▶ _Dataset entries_

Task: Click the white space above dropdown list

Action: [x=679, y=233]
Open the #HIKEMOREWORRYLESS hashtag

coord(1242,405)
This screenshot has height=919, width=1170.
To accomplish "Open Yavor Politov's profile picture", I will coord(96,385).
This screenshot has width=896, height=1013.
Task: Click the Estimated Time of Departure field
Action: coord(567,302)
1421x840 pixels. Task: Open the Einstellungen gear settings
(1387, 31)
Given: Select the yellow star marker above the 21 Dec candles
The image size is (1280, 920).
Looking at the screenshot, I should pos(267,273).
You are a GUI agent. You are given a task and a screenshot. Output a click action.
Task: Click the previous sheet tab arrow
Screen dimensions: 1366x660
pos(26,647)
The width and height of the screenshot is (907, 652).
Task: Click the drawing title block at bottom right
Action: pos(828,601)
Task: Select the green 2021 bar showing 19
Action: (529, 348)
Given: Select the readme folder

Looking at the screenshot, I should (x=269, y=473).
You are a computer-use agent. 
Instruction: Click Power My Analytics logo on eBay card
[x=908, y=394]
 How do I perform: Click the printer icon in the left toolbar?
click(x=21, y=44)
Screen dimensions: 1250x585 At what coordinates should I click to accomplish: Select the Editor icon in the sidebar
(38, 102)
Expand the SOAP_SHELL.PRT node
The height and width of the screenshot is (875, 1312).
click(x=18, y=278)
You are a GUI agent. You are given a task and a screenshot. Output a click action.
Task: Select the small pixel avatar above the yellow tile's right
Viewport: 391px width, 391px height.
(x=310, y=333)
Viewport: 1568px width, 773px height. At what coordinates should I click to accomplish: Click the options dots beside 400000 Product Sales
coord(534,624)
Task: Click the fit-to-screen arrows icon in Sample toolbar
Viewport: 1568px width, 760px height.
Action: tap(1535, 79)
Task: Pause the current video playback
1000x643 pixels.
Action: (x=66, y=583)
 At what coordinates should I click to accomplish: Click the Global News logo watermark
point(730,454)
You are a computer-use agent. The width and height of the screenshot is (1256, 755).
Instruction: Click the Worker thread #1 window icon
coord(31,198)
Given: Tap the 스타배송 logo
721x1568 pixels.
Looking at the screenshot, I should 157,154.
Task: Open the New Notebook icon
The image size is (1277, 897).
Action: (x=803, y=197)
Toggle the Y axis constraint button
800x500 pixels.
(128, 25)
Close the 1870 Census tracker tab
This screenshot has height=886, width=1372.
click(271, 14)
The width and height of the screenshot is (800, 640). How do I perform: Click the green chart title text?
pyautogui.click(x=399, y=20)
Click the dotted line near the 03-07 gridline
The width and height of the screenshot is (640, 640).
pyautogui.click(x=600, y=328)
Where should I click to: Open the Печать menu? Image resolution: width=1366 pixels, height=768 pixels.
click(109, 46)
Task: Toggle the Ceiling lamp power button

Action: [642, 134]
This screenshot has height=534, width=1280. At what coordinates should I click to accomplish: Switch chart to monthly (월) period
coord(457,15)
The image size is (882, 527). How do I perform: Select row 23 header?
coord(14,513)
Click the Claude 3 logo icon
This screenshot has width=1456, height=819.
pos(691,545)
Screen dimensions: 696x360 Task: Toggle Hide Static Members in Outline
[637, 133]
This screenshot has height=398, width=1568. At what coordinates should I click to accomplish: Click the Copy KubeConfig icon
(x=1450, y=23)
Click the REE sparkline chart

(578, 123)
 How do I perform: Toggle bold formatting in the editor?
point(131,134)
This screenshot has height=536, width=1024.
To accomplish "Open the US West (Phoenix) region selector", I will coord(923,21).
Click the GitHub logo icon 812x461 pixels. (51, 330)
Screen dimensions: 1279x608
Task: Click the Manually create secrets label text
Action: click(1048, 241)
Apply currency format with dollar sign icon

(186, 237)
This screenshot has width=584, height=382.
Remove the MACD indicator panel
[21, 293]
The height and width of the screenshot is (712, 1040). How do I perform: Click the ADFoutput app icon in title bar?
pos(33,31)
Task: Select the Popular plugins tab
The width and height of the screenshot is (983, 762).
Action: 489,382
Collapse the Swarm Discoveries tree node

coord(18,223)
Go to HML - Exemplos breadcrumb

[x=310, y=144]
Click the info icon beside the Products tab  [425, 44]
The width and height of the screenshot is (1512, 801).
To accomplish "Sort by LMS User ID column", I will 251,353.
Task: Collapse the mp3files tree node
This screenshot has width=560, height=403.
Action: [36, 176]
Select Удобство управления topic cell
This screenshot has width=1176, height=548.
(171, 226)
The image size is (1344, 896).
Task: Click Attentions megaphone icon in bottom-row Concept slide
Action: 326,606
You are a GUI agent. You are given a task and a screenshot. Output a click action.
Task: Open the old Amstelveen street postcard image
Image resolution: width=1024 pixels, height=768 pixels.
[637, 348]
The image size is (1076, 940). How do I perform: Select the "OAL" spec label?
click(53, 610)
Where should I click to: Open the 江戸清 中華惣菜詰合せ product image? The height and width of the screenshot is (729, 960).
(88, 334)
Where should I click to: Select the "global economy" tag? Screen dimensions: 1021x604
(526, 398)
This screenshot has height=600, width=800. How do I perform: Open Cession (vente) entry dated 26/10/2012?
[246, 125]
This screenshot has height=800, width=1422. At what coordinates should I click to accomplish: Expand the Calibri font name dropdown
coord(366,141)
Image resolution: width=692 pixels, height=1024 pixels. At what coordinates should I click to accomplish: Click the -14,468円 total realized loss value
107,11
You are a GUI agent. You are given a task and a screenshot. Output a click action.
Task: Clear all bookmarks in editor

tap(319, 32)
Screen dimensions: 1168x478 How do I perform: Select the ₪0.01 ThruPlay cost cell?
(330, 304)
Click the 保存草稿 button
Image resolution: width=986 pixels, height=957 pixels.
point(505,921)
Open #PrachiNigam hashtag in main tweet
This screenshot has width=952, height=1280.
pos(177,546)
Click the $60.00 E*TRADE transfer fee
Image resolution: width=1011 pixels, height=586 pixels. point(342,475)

▶ _Task description_
Reproduce the records above exactly. Leave nothing out.

▶ _Task output_
Task: Click the white space above dropdown list

Action: [x=679, y=233]
Open the #HIKEMOREWORRYLESS hashtag

coord(1242,405)
This screenshot has height=919, width=1170.
To accomplish "Open Yavor Politov's profile picture", I will coord(96,385).
This screenshot has width=896, height=1013.
Task: Click the Estimated Time of Departure field
Action: coord(567,302)
1421x840 pixels. Task: Open the Einstellungen gear settings
(1387, 31)
Given: Select the yellow star marker above the 21 Dec candles
The image size is (1280, 920).
Looking at the screenshot, I should pos(267,273).
You are a GUI agent. You are given a task and a screenshot. Output a click action.
Task: Click the previous sheet tab arrow
Screen dimensions: 1366x660
pos(26,647)
The width and height of the screenshot is (907, 652).
Task: Click the drawing title block at bottom right
Action: pos(828,601)
Task: Select the green 2021 bar showing 19
Action: (529, 348)
Given: Select the readme folder

Looking at the screenshot, I should (x=269, y=473).
You are a computer-use agent. 
Instruction: Click Power My Analytics logo on eBay card
[x=908, y=394]
 How do I perform: Click the printer icon in the left toolbar?
click(x=21, y=44)
Screen dimensions: 1250x585 At what coordinates should I click to accomplish: Select the Editor icon in the sidebar
(38, 102)
Expand the SOAP_SHELL.PRT node
The height and width of the screenshot is (875, 1312).
click(x=18, y=278)
You are a GUI agent. You are given a task and a screenshot. Output a click action.
Task: Select the small pixel avatar above the yellow tile's right
Viewport: 391px width, 391px height.
(x=310, y=333)
Viewport: 1568px width, 773px height. At what coordinates should I click to accomplish: Click the options dots beside 400000 Product Sales
coord(534,624)
Task: Click the fit-to-screen arrows icon in Sample toolbar
Viewport: 1568px width, 760px height.
Action: tap(1535, 79)
Task: Pause the current video playback
1000x643 pixels.
Action: (x=66, y=583)
 At what coordinates should I click to accomplish: Click the Global News logo watermark
point(730,454)
You are a computer-use agent. The width and height of the screenshot is (1256, 755).
Instruction: Click the Worker thread #1 window icon
coord(31,198)
Given: Tap the 스타배송 logo
721x1568 pixels.
Looking at the screenshot, I should 157,154.
Task: Open the New Notebook icon
The image size is (1277, 897).
Action: (x=803, y=197)
Toggle the Y axis constraint button
800x500 pixels.
(128, 25)
Close the 1870 Census tracker tab
This screenshot has height=886, width=1372.
click(271, 14)
The width and height of the screenshot is (800, 640). How do I perform: Click the green chart title text?
pyautogui.click(x=399, y=20)
Click the dotted line near the 03-07 gridline
The width and height of the screenshot is (640, 640).
pyautogui.click(x=600, y=328)
Where should I click to: Open the Печать menu? Image resolution: width=1366 pixels, height=768 pixels.
click(109, 46)
Task: Toggle the Ceiling lamp power button

Action: [642, 134]
This screenshot has height=534, width=1280. At what coordinates should I click to accomplish: Switch chart to monthly (월) period
coord(457,15)
The image size is (882, 527). How do I perform: Select row 23 header?
coord(14,513)
Click the Claude 3 logo icon
This screenshot has width=1456, height=819.
pos(691,545)
Screen dimensions: 696x360 Task: Toggle Hide Static Members in Outline
[637, 133]
This screenshot has height=398, width=1568. At what coordinates should I click to accomplish: Click the Copy KubeConfig icon
(x=1450, y=23)
Click the REE sparkline chart

(578, 123)
 How do I perform: Toggle bold formatting in the editor?
point(131,134)
This screenshot has height=536, width=1024.
To accomplish "Open the US West (Phoenix) region selector", I will coord(923,21).
Click the GitHub logo icon 812x461 pixels. (51, 330)
Screen dimensions: 1279x608
Task: Click the Manually create secrets label text
Action: click(1048, 241)
Apply currency format with dollar sign icon

(186, 237)
This screenshot has width=584, height=382.
Remove the MACD indicator panel
[21, 293]
The height and width of the screenshot is (712, 1040). How do I perform: Click the ADFoutput app icon in title bar?
pos(33,31)
Task: Select the Popular plugins tab
The width and height of the screenshot is (983, 762).
Action: 489,382
Collapse the Swarm Discoveries tree node

coord(18,223)
Go to HML - Exemplos breadcrumb

[x=310, y=144]
Click the info icon beside the Products tab  [425, 44]
The width and height of the screenshot is (1512, 801).
To accomplish "Sort by LMS User ID column", I will 251,353.
Task: Collapse the mp3files tree node
This screenshot has width=560, height=403.
Action: [36, 176]
Select Удобство управления topic cell
This screenshot has width=1176, height=548.
(171, 226)
The image size is (1344, 896).
Task: Click Attentions megaphone icon in bottom-row Concept slide
Action: 326,606
You are a GUI agent. You are given a task and a screenshot. Output a click action.
Task: Open the old Amstelveen street postcard image
Image resolution: width=1024 pixels, height=768 pixels.
[637, 348]
The image size is (1076, 940). How do I perform: Select the "OAL" spec label?
click(53, 610)
Where should I click to: Open the 江戸清 中華惣菜詰合せ product image? The height and width of the screenshot is (729, 960).
(88, 334)
Where should I click to: Select the "global economy" tag? Screen dimensions: 1021x604
(526, 398)
This screenshot has height=600, width=800. How do I perform: Open Cession (vente) entry dated 26/10/2012?
[246, 125]
This screenshot has height=800, width=1422. At what coordinates should I click to accomplish: Expand the Calibri font name dropdown
coord(366,141)
Image resolution: width=692 pixels, height=1024 pixels. At what coordinates should I click to accomplish: Click the -14,468円 total realized loss value
107,11
You are a GUI agent. You are given a task and a screenshot. Output a click action.
Task: Clear all bookmarks in editor

tap(319, 32)
Screen dimensions: 1168x478 How do I perform: Select the ₪0.01 ThruPlay cost cell?
(330, 304)
Click the 保存草稿 button
Image resolution: width=986 pixels, height=957 pixels.
point(505,921)
Open #PrachiNigam hashtag in main tweet
This screenshot has width=952, height=1280.
pos(177,546)
Click the $60.00 E*TRADE transfer fee
Image resolution: width=1011 pixels, height=586 pixels. point(342,475)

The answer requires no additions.